### INSTRUCTIONS TO FOLLOW
Extract exactly the range of lines bounded by the line containing "(045) 433 585 (555, 17)" and the final line of the listing, both ends included, and no other lines.

### RECORD EXTRACTS
*** Begin section ***
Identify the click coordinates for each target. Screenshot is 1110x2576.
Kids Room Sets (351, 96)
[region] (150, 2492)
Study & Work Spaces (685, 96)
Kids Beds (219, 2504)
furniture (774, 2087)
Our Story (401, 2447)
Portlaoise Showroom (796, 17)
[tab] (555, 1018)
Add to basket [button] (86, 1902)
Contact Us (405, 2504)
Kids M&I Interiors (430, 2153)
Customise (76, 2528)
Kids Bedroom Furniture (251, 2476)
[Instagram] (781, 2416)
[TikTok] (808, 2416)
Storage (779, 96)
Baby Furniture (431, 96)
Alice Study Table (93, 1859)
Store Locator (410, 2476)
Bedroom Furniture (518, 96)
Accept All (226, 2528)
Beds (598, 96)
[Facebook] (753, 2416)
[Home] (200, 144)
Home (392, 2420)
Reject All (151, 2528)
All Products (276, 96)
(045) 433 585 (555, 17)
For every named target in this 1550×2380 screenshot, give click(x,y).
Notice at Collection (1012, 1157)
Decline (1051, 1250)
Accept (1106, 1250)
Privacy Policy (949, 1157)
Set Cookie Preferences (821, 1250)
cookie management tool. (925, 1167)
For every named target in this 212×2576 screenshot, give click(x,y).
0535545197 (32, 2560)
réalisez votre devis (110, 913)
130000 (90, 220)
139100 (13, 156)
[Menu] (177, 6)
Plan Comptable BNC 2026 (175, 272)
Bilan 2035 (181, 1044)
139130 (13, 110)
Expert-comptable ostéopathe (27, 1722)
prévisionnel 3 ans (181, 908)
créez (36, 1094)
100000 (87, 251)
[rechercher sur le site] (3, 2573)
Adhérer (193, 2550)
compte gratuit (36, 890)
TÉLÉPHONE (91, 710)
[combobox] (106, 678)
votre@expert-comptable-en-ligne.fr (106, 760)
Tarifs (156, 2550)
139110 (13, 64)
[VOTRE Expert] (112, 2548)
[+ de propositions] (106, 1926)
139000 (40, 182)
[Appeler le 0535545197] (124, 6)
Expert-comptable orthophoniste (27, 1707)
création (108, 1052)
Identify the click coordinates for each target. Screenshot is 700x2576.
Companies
*** End section ***
### EXERCISE SOLUTION
(045) 433 585 (555, 17)
For every named target in this 1550×2380 screenshot, give click(x,y).
Notice at Collection (1012, 1157)
Decline (1051, 1250)
Accept (1106, 1250)
Privacy Policy (949, 1157)
Set Cookie Preferences (821, 1250)
cookie management tool. (925, 1167)
For every named target in this 212×2576 screenshot, give click(x,y).
0535545197 (32, 2560)
réalisez votre devis (110, 913)
130000 (90, 220)
139100 (13, 156)
[Menu] (177, 6)
Plan Comptable BNC 2026 (175, 272)
Bilan 2035 (181, 1044)
139130 (13, 110)
Expert-comptable ostéopathe (27, 1722)
prévisionnel 3 ans (181, 908)
créez (36, 1094)
100000 (87, 251)
[rechercher sur le site] (3, 2573)
Adhérer (193, 2550)
compte gratuit (36, 890)
TÉLÉPHONE (91, 710)
[combobox] (106, 678)
votre@expert-comptable-en-ligne.fr (106, 760)
Tarifs (156, 2550)
139110 (13, 64)
[VOTRE Expert] (112, 2548)
[+ de propositions] (106, 1926)
139000 (40, 182)
[Appeler le 0535545197] (124, 6)
Expert-comptable orthophoniste (27, 1707)
création (108, 1052)
Identify the click coordinates for each target. Screenshot is 700x2576.
Companies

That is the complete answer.